Kepala Balai Diklat Keagamaan Surabaya, Muchammad Toha, secara langsung memberikan pengarahan kepada para peserta, menekankan pentingnya kedisiplinan sebagai fondasi utama dalam menjalani proses pembentukan karakter ASN pada Senin (20/4/26).
Dalam arahannya, Muchammad Toha menyampaikan pesan tegas kepada peserta agar tidak menyepelekan aturan selama masa pelatihan. “Patuhi seluruh peraturan yang berlaku, jangan sampai terlambat, dan penuhi setiap tugas yang diberikan,” ujarnya di hadapan peserta Latsar.
Lebih lanjut, beliau juga menegaskan bahwa kehadiran dan keterlibatan penuh peserta selama tahap klasikal menjadi bagian penting dari proses pembelajaran. Ia meminta peserta untuk tetap berada di lingkungan balai selama kegiatan berlangsung guna menjaga fokus dan integritas pelatihan.

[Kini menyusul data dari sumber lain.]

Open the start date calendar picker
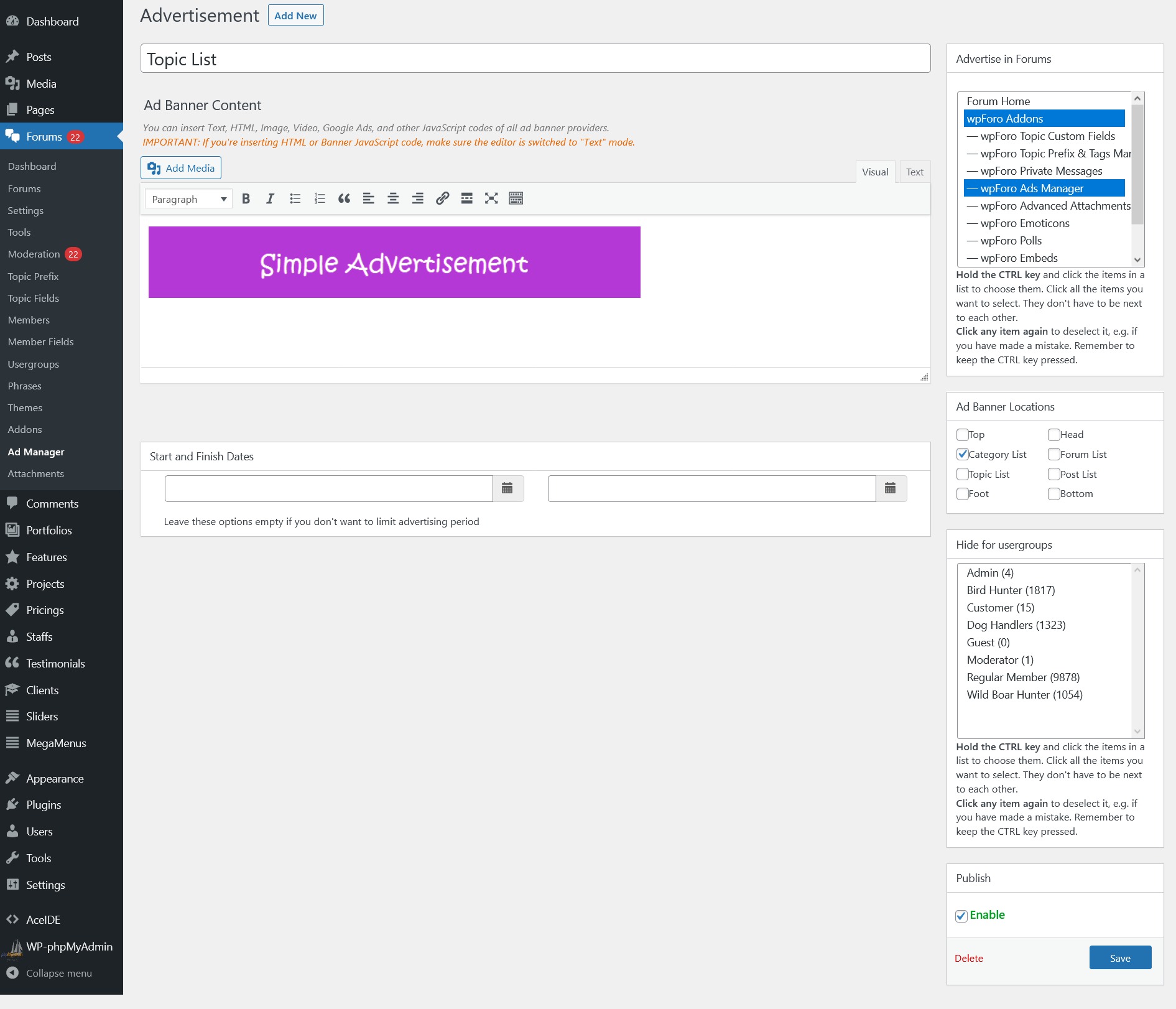Image resolution: width=1176 pixels, height=1009 pixels. [507, 488]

Secara tidak langsung, Muchammad Toha mengingatkan bahwa kedisiplinan bukan sekadar formalitas, melainkan cerminan kesiapan peserta untuk menjadi abdi negara yang bertanggung jawab dan berintegritas tinggi.

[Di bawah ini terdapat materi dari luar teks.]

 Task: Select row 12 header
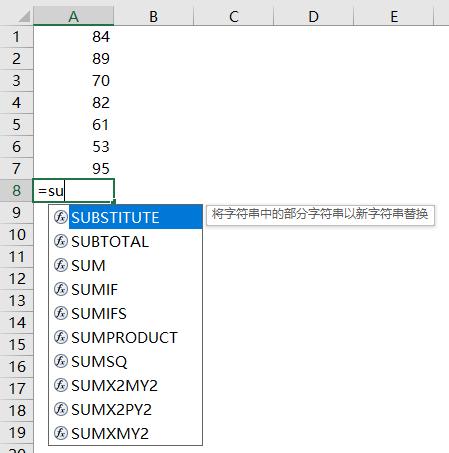[16, 279]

Selain itu, beliau juga memberikan solusi praktis bagi kebutuhan peserta selama mengikuti pelatihan. “Jika ada kebutuhan yang kurang, silakan memanfaatkan fasilitas yang tersedia, termasuk koperasi di lingkungan balai,” tambahnya.

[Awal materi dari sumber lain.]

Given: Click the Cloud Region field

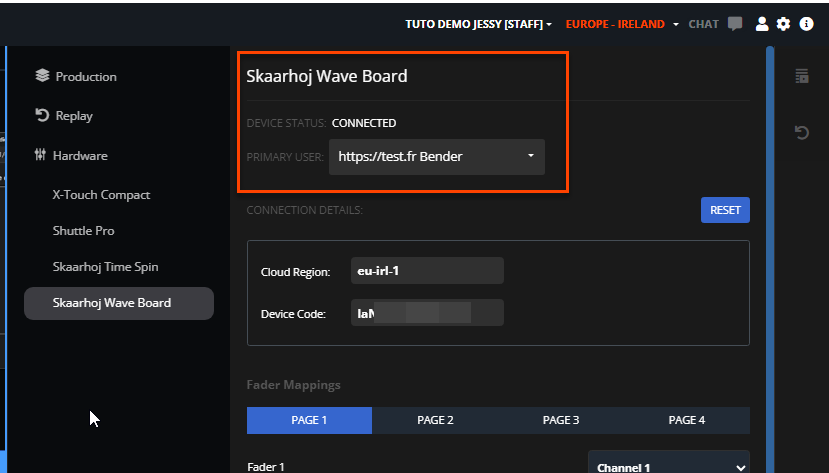Looking at the screenshot, I should (427, 271).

Pelaksanaan Latsar ini menjadi momentum strategis dalam menyiapkan sumber daya manusia KPU yang tidak hanya kompeten secara teknis, tetapi juga memiliki karakter kuat dalam menjalankan tugas-tugas demokrasi. Sinergi antara KPU Provinsi Jawa Timur dan Balai Diklat Keagamaan Surabaya dinilai sebagai langkah konkret dalam memperkuat kualitas ASN di sektor penyelenggara pemilu.
Dengan penekanan pada disiplin, tanggung jawab, dan kepatuhan terhadap aturan, Latsar ini diharapkan mampu melahirkan ASN yang siap menghadapi tantangan birokrasi modern sekaligus menjaga kepercayaan publik terhadap institusi negara.